Tribes, Clans and Families

The primary basis for wantok identification like clans and lineages are resilient and respected by Melanesians. One way of perceiving the wantok network is to picture many small boxes in a bigger box where the bigger picture does not necessarily depict the status and condition of the smaller components. Likewise, the smaller component may or may not relate to the bigger picture. Distinct wantok groups as clans and speakers of the same language present a formidable force for identity continuity and differences even in the face of rapid change. It is these identities that hold the wantoks together and apart. The smaller distinct wantok groups normally trace their origins to common ancestors. These are then linked to rights like land ownership and the right to use and access land for basic needs and survival. The common ancestral connection is the basic building block of a local wantok unit in a Melanesian society.

A person’s claim to a piece/block of land is usually determined by his/her ancestral connections with the area concerned. Ascription to a common ancestor thus brings claims to land and properties of the wantok group, and also requires group cooperation often cemented by the act of reciprocity. Reciprocity plays an important part in maintaining the cordial relationship within wantok groups at the basic level. This could be in the form of food produce, the making of shelters, hunting and fishing catches, bride price payments and land settlements. Giving and receiving are two sides of the reciprocity coin in Melanesia. The significance of this local level redistribution among wantoks is an aspect of kastom that unites individuals and families who are related through tribes and clans which are the foundations of the wantok system.

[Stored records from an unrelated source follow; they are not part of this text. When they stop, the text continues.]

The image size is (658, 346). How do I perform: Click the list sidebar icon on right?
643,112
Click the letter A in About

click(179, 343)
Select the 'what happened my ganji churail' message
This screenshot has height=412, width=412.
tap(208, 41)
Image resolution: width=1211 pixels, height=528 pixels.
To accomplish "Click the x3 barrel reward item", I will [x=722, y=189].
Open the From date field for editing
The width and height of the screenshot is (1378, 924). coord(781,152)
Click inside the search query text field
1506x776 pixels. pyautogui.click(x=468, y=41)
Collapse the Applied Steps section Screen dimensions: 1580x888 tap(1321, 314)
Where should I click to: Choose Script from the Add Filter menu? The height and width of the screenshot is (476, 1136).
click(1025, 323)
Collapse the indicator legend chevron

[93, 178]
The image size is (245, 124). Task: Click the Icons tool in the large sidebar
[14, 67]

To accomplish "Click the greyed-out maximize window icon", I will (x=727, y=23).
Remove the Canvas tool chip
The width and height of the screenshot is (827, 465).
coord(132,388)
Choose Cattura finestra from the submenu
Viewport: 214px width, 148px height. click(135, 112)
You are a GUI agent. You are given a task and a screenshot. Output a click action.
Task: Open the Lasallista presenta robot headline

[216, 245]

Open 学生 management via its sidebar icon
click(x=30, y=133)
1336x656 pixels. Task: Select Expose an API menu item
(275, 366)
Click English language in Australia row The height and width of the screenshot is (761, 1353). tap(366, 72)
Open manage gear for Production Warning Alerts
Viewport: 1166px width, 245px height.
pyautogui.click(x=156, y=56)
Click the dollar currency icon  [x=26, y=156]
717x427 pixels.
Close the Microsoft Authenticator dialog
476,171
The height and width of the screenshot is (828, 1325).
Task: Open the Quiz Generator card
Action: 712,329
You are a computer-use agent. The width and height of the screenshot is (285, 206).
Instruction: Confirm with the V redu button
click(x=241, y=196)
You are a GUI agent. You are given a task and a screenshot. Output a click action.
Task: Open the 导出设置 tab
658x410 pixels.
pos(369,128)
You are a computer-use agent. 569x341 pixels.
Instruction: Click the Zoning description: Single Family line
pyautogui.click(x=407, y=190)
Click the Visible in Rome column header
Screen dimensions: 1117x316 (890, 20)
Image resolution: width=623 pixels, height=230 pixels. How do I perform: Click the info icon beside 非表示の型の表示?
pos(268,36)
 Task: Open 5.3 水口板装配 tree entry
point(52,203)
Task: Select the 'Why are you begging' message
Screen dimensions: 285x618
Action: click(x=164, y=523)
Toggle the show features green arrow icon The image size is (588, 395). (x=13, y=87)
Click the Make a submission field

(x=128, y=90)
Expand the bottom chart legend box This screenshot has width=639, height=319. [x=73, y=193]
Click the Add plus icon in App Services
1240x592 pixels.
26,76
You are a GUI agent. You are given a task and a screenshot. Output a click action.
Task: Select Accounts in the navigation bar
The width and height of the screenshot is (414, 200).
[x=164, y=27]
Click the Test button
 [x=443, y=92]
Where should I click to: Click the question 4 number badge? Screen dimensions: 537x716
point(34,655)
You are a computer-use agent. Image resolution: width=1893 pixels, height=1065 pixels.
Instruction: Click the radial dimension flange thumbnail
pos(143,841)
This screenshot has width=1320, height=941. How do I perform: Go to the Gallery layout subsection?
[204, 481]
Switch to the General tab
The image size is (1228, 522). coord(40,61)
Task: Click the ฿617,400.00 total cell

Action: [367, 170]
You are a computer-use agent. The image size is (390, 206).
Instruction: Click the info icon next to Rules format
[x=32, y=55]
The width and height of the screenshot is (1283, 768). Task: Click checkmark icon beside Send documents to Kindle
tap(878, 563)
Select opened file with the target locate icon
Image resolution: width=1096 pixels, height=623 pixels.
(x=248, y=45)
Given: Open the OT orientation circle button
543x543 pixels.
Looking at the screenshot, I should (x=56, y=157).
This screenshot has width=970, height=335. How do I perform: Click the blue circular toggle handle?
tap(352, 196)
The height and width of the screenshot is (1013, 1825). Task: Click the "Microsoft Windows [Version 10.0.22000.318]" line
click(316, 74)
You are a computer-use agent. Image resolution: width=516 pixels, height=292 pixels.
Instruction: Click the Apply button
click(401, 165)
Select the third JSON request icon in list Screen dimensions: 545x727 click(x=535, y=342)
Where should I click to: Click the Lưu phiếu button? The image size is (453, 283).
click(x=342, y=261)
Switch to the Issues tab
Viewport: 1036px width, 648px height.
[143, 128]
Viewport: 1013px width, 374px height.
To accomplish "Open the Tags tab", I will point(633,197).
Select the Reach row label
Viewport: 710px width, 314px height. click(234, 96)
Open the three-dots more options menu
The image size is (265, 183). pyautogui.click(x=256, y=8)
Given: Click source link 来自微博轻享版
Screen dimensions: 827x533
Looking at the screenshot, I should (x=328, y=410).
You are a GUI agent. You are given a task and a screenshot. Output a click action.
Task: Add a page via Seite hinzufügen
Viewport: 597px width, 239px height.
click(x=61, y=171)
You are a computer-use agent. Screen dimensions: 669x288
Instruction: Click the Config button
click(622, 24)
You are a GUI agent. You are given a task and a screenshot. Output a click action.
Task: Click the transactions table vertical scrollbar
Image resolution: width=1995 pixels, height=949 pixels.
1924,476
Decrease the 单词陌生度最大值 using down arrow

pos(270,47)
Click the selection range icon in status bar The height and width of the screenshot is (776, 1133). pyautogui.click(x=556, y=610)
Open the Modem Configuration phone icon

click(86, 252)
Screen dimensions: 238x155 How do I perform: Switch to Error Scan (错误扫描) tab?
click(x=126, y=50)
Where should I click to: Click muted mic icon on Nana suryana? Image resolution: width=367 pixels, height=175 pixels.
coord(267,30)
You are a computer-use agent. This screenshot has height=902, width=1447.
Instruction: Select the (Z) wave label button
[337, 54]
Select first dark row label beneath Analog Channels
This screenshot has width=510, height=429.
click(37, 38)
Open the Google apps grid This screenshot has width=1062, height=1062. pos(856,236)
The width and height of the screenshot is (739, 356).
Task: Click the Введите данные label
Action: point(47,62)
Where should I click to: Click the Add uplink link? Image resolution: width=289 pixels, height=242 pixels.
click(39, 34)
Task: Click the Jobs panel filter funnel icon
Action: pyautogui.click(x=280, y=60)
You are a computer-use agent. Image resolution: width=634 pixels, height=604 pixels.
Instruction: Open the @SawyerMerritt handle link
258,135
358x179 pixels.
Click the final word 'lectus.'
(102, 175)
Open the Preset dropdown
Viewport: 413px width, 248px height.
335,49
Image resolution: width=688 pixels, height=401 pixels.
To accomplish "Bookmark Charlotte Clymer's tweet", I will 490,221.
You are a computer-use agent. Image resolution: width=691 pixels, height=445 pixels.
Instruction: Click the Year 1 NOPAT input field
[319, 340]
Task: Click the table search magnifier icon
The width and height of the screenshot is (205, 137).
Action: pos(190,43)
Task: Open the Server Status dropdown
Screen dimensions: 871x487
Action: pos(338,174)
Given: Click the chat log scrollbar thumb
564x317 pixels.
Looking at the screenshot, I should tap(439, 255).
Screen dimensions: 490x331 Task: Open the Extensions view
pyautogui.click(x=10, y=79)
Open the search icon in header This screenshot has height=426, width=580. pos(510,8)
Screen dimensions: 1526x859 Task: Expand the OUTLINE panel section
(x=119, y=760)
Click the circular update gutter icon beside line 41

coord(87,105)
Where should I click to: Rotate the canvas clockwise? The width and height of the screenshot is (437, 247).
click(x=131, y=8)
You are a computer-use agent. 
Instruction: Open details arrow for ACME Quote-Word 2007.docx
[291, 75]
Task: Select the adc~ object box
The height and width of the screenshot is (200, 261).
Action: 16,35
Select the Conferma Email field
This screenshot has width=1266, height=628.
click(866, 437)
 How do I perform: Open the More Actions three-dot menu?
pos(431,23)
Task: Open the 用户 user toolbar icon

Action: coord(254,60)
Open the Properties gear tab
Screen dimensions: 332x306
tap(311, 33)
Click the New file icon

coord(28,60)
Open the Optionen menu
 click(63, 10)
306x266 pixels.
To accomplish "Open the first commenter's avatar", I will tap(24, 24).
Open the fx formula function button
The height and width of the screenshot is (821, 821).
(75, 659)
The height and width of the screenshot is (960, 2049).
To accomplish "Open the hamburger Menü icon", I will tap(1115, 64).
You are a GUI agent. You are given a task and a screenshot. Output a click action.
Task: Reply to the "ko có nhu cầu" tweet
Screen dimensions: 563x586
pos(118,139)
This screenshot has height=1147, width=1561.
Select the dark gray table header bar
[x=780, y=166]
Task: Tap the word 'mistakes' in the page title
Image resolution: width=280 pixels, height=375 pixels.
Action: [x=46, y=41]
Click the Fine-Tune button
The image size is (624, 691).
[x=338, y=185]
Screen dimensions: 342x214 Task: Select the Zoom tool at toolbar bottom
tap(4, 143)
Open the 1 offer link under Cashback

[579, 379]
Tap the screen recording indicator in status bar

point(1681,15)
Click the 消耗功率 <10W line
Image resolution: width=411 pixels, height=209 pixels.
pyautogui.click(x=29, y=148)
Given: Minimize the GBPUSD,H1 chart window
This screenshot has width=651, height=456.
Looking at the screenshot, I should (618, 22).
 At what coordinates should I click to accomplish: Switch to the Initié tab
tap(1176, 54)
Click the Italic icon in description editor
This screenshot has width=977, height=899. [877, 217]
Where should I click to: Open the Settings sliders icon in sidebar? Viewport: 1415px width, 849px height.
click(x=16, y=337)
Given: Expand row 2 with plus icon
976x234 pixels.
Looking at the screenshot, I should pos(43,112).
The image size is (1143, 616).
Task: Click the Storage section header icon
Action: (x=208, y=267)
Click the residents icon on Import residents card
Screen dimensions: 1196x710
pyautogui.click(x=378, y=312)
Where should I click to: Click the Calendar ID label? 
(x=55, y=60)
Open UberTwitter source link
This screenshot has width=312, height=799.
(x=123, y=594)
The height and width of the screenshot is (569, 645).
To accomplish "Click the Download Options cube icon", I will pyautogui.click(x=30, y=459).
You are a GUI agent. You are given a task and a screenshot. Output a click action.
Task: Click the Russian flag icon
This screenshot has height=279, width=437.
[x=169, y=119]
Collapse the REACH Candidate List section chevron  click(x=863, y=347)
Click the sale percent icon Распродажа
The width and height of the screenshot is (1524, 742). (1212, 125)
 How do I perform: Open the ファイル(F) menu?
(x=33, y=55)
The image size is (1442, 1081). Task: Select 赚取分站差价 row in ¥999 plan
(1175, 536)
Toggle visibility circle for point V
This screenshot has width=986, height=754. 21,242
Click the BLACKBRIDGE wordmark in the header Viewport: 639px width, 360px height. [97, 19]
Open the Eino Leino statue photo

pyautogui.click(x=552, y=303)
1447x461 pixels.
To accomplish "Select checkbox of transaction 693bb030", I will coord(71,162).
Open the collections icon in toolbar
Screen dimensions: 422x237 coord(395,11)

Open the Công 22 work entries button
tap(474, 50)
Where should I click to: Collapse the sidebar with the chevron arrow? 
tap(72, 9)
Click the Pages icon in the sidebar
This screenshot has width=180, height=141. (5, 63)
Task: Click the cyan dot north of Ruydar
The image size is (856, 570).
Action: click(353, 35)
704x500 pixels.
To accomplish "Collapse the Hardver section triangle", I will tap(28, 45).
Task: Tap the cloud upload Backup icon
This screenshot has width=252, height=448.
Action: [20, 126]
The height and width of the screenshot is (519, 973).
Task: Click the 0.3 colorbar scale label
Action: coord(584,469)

Colonialism and the Nation State

Like Christianization, colonialism also gave rise to other different forms of wantok groups and networks. Colonial rule created contemporary political and administrative boundaries amalgamating “distinct communities” into seemingly acceptable convenient groupings of the nation state. Modern political boundaries did not erase the distinct (see Nanau, 2002). However, they created artificial wantok identities above local wantok differences in perspectives and identities recognized by language and clan groups networks that are useful for political mobilization. While these artificial creations by the nation state are useful administratively, they sometimes encouraged divisiveness and conflict when used by politicians and militant leaders to push for a certain cause. During the 1998~2003 tensions between Guadalcanal and Malaita warring factions, the wantok system created notions of homogeneous ethnic identities in both islands (Kabutaulaka, 2001, p. 4). The charismatic leaders who orchestrated such moves appealed to the collective identities relied upon by early political ‘kastom-wantok’ groups and more generally, aspects of wantok
solidarity and reciprocity. Such perceived homogeneity existed only for purposes of social mobilization and it collapsed when the unrest ceased or in the early political kastom groups (such as the Ma’asina Movement) when the colonial government imprisoned its leaders. The important conclusion though is that appeals to kastom are effective in developing networks for mobilizing support in a fragmented country, even if only temporarily. Colonialism and the emergence of the nation-state gave way to the creation of new wantok identities as well as those that counter the work of colonialism and the nation state.